Meyerhoff and Walker (2013) Bequia interviews with thirty speakers from five villages community level: nonagreement between verb and postponed NP; individual level: acculturation

Hilton (2016: 61) argues that the use of nonagreement (e.g. there’s dishes in the sink) has increased in standard varieties of English – making a distinction between there is + NPpl and there’s + NPpl. While the latter seems to be widely accepted in many varieties of English and described as “a unique variant, it may convey a different set of social meanings”, the former is still deemed as being outright wrong. Furthermore, Hilton (2016: 61) points out that while “standard grammatical features have become linked to education, intelligence, wealth, power, nonstandard grammatical features have come to be associated with the opposite.” As a result, those speakers who make use of there is + NPpl construction are assumed to possess “less formal education” and have a lower socio-economic background. Besides this, the construction appears to be “used in less formal registers and more common in spoken than in written English.” To capture the social meanings connected to these existential constructions, Hilton (2016: 63) carries out a matched guise technique (a sociolinguistic technique to interpret speakers’ perceptions towards language, social class, and education). Her participants, native speakers of American English, are required to read or listen to a simple sentence containing the there-existential construction. Additionally, they have to give their personal information: “their age, gender, occupation, as well as how much on a scale from 0 to 10, it bothers them when other people make grammar mistakes” (Hilton 2016: 63). Her predictions are supported; she finds out that there is a clear distinction between these two constructions. Her participants regard the there is + NPpl construction as unintelligent and having lower economic status. The analysis leads to the following conclusions: while there is + NPpl is considered a nonstandard grammatical feature, there’s + NPpl is viewed as a standard feature of the speakers’ language.

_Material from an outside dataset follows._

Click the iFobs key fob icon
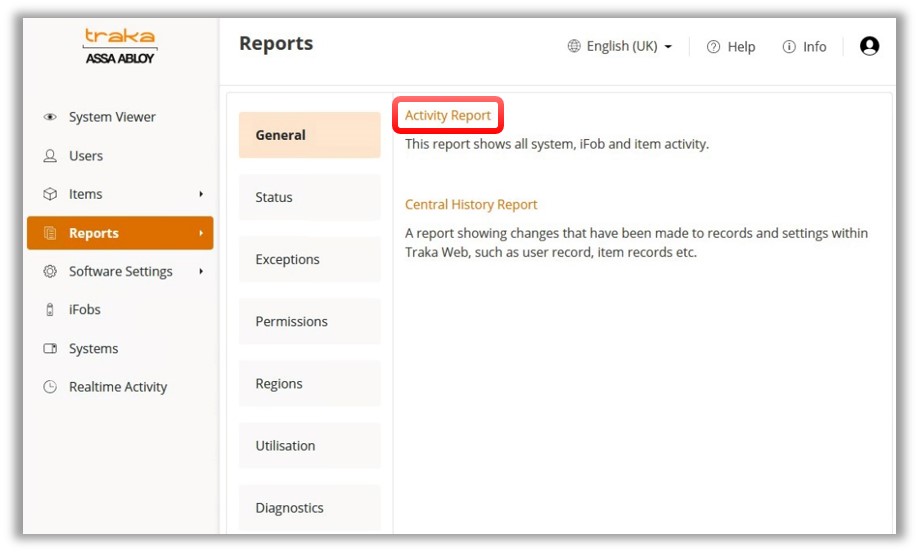 50,310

Starks and Thompson (2009: 319) investigate agreement in there-existential constructions (e.g. there’s not many Niueans) in a Niuean community in New Zealand. While the elderly are said to be bilingual in both languages (English and Niuean), the younger generations are considered to be “passive bilingual” and only able to understand some Niuean (Starks and Thompson 2009: 320). Niueans are reported to be “critical of each other’s spoken English […] and these attitudes are likely to affect both the perception and use of vernacular features” (Starks and Thompson 2009: 321). Their study consists of fourteen participants who differ in age. All participants come from a lower socio-economic region in Auckland. The interviews reveal “variability in there existential constructions” and that “younger Niuean speakers use more singular forms” (Starks and Thompson 2009: 324, 333). In summary, this paper argues that “Niueans [employ] there existential constructions with plural NPs and singular verbs at levels lower than those found in other studies” (Starks and Thompson 2009: 333). Researchers suggest that their findings should be taken with caution due to their small sample size.

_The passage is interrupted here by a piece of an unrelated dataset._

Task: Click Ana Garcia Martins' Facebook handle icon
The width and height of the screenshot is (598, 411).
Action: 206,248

In the same vein, Eisikovits (1991) shows how a group of adolescents from Sydney tends to use singular verb agreement with plural NPs in there-existential constructions. Her study consists of forty teenagers who have a lower socioeconomic background and come from the inner city of Sydney. Ages range from thirteen to sixteen years; half of the subjects is male and the other half female. As far as the method is concerned, recorded conversations are gathered for the study. The researcher concludes that there’s + NPpl and there was + NPpl are widely used in AuE and that young males tend to use more vernacular forms than young females. At the same time, she recommends that further research on other varieties of English should be conducted.

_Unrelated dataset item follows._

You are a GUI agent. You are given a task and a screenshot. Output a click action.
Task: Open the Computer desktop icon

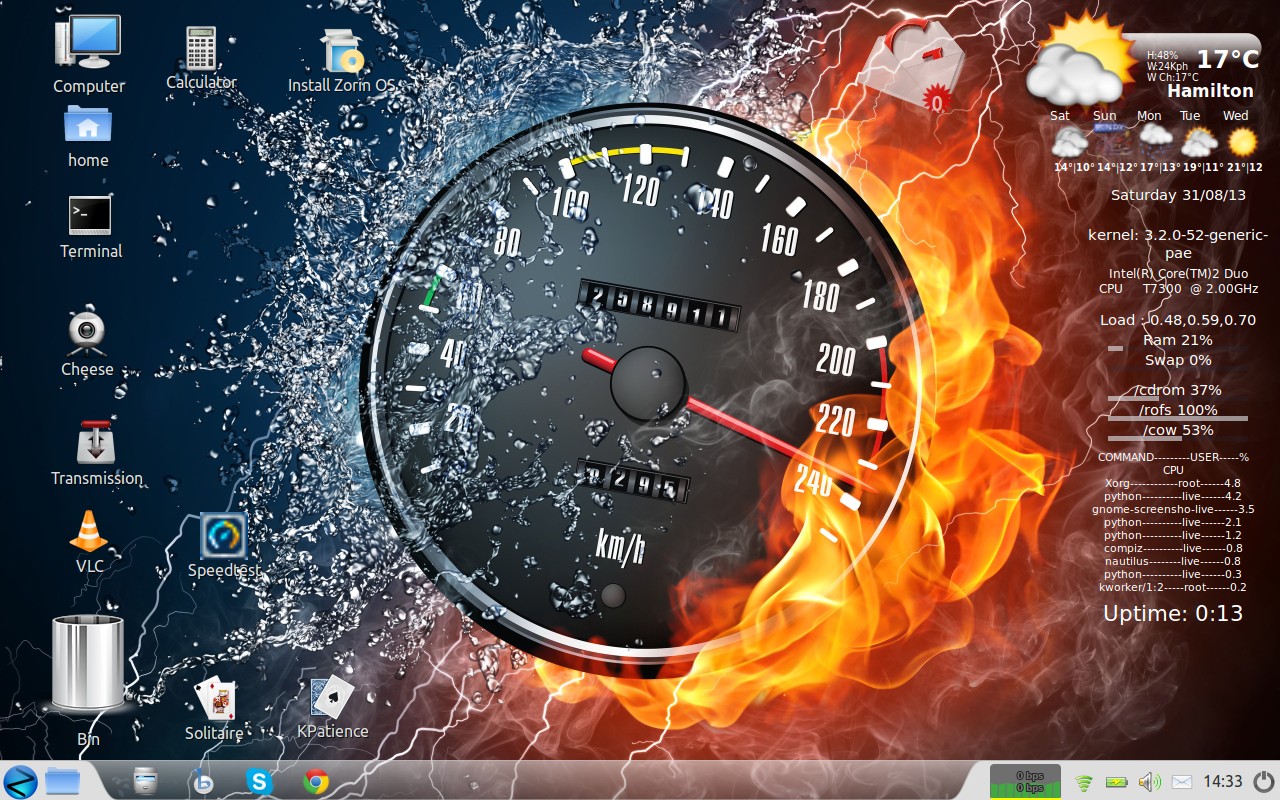[89, 45]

Moreover, Meyerhoff and Walker (2013: 407-408) explore existential constructions in Bequia English. This variety of English is situated on “the island of Bequia (St. Vincent and the Grenadines) in the Eastern Caribbean.” Their study involves two levels of analysis: the individual and community level. Those individuals who work and live overseas for some time are referred to as “urban sojourners” (Meyerhoff and Walker 2013: 410). The authors wish to investigate whether these urban sojourners retain the linguistic norms of their natal villages or if there is a change in the linguistic pattern used. Sociolinguistic interviews are conducted for the study and the speech of thirty speakers is analysed. In addition, the data are collected from five villages in Bequia. Findings show that at the community level nonagreement is the norm, but, at the individual level, urban sojourners only make use of nonagreement in one of the five villages. In conclusion, it appears that assimilation to cultures overseas can trigger this result.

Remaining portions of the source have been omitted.